### What you should do
Once the data has been read, return all of it precisely as written.

### Data supplied
========================

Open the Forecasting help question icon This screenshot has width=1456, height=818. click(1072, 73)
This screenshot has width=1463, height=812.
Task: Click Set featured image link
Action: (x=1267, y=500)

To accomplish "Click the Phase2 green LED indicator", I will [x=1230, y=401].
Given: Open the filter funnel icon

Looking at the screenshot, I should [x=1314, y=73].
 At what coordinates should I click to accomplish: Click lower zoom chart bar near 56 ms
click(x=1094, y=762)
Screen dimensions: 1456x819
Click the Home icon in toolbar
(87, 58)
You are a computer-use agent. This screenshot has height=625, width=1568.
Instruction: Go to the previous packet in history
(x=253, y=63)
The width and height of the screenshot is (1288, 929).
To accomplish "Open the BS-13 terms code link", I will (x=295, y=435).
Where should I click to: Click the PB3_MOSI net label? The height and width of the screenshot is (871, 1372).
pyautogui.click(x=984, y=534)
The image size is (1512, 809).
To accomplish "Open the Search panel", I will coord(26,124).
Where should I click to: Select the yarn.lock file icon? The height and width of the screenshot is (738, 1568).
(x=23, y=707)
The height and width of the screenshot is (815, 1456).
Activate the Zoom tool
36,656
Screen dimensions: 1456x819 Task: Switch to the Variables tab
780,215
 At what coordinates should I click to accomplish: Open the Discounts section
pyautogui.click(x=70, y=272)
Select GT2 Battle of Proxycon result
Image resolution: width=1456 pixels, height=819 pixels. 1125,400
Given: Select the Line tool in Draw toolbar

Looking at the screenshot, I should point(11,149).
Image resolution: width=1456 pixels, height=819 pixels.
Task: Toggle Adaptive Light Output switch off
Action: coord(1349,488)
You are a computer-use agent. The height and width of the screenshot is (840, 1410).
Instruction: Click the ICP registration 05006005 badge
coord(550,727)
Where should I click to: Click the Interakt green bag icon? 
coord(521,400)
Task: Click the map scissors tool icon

========================

### Reply
Open the Forecasting help question icon This screenshot has width=1456, height=818. click(1072, 73)
This screenshot has width=1463, height=812.
Task: Click Set featured image link
Action: (x=1267, y=500)

To accomplish "Click the Phase2 green LED indicator", I will [x=1230, y=401].
Given: Open the filter funnel icon

Looking at the screenshot, I should [x=1314, y=73].
 At what coordinates should I click to accomplish: Click lower zoom chart bar near 56 ms
click(x=1094, y=762)
Screen dimensions: 1456x819
Click the Home icon in toolbar
(87, 58)
You are a computer-use agent. This screenshot has height=625, width=1568.
Instruction: Go to the previous packet in history
(x=253, y=63)
The width and height of the screenshot is (1288, 929).
To accomplish "Open the BS-13 terms code link", I will (x=295, y=435).
Where should I click to: Click the PB3_MOSI net label? The height and width of the screenshot is (871, 1372).
pyautogui.click(x=984, y=534)
The image size is (1512, 809).
To accomplish "Open the Search panel", I will coord(26,124).
Where should I click to: Select the yarn.lock file icon? The height and width of the screenshot is (738, 1568).
(x=23, y=707)
The height and width of the screenshot is (815, 1456).
Activate the Zoom tool
36,656
Screen dimensions: 1456x819 Task: Switch to the Variables tab
780,215
 At what coordinates should I click to accomplish: Open the Discounts section
pyautogui.click(x=70, y=272)
Select GT2 Battle of Proxycon result
Image resolution: width=1456 pixels, height=819 pixels. 1125,400
Given: Select the Line tool in Draw toolbar

Looking at the screenshot, I should point(11,149).
Image resolution: width=1456 pixels, height=819 pixels.
Task: Toggle Adaptive Light Output switch off
Action: coord(1349,488)
You are a computer-use agent. The height and width of the screenshot is (840, 1410).
Instruction: Click the ICP registration 05006005 badge
coord(550,727)
Where should I click to: Click the Interakt green bag icon? 
coord(521,400)
Task: Click the map scissors tool icon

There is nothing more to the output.